Sanghavi and colleagues indicate that burn-related injuries and deaths in India are likely to be caused by: kitchen accidents related to use of kerosene and flammability of garments; self-immolation or suicides; and homicides related to domestic violence. All are plausible and current data do not allow any definite conclusions; therefore, more research is needed to address this point. Some evidence suggests that intimate partner and domestic violence could have an important role. Domestic violence (physical, sexual, and emotional) and other forms of sexual violence and coercion are well known to be substantial and widespread, with women more likely than men to be abused by partners and other family members.3 In India, population-based studies have reported domestic violence by partners and other family members. For example, 25%, 20%, and 16% of women aged 15–49 years in Lucknow, Trivandrum, and Vellore, respectively, had reported physical violence by an intimate partner in the past 12 months; and 35%, 43%, and 31%, respectively, had reported ever having experienced this violence.4 Health consequences of this violence include several acute and chronic conditions,5, 6 but acute injuries and long-term sequelae of abuse are under-reported. These studies are unlikely to document domestic violence in the form of burns because many burnt women might not survive or might be too disabled to participate in these surveys. Studies of femicide from several countries have also shown that 40–70% of female murder victims had been killed by intimate partners.4 Although doctors can assess whether the cause of burns is likely to be an accident, a suicide attempt, or a murder (in burns due to stove burst, the midriff is affected, whereas when kerosene is poured on the body burns are spread from head to toe), in India it is often difficult for women to disclose domestic abuse because of concerns about the future care of their children or the presence of the husband or mother-in-law (Deosthali P, Center for Enquiry into Health Allied Themes, Mumbai, India; personal communication).

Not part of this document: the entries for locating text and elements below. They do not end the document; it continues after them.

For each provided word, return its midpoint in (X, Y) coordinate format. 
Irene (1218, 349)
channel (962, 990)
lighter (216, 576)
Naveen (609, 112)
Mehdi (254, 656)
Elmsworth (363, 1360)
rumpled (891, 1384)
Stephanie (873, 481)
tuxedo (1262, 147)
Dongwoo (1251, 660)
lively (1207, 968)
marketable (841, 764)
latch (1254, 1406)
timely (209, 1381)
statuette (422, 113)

Suicide and suicide attempts in women are also associated with violence by an intimate partner or other family member.7 A way in which women attempt suicide in India is by burning themselves; other common methods include consumption of poisonous substances, such as pesticides or insecticides, or kerosene. Although data are difficult to obtain, small community studies in India have shown that dowry-related violence is important in bride burning and deaths of women. These deaths are reported as suicides, but are also likely to be homicides.8 Sanghavi and colleagues report that the National Crime Records Bureau of India documented almost 9000 suicides by fire and self-immolation in both sexes in 2005, and 6787 dowry deaths.

Sanghavi and colleagues' findings show that fire-related injuries and deaths are an important public health problem in India, which is also probably true in some other countries in southeast Asia. Many, if not most, of these deaths are preventable. Although Sanghavi analysed existing data on deaths in depth, more research (qualitative and quantitative) is needed to better understand the extent of this problem. For cooking-stove accidents, cooking modalities and other modifications to improve safety are an urgent intervention. For domestic violence, primary prevention strategies—including addressing discrimination against women and girls, and other social norms that make this form of violence regarded as normal and acceptable—should be a priority. Furthermore, the public health system has a key role in training health professionals on violence-related issues, so that they are equipped to respond to specific needs, including mental health issues, of survivors. Accurate documentation of the injuries, the incident, and the care provided is crucial in seeking justice.

My views in this Comment are not necessarily those of WHO. I declare that I have no conflicts of interest.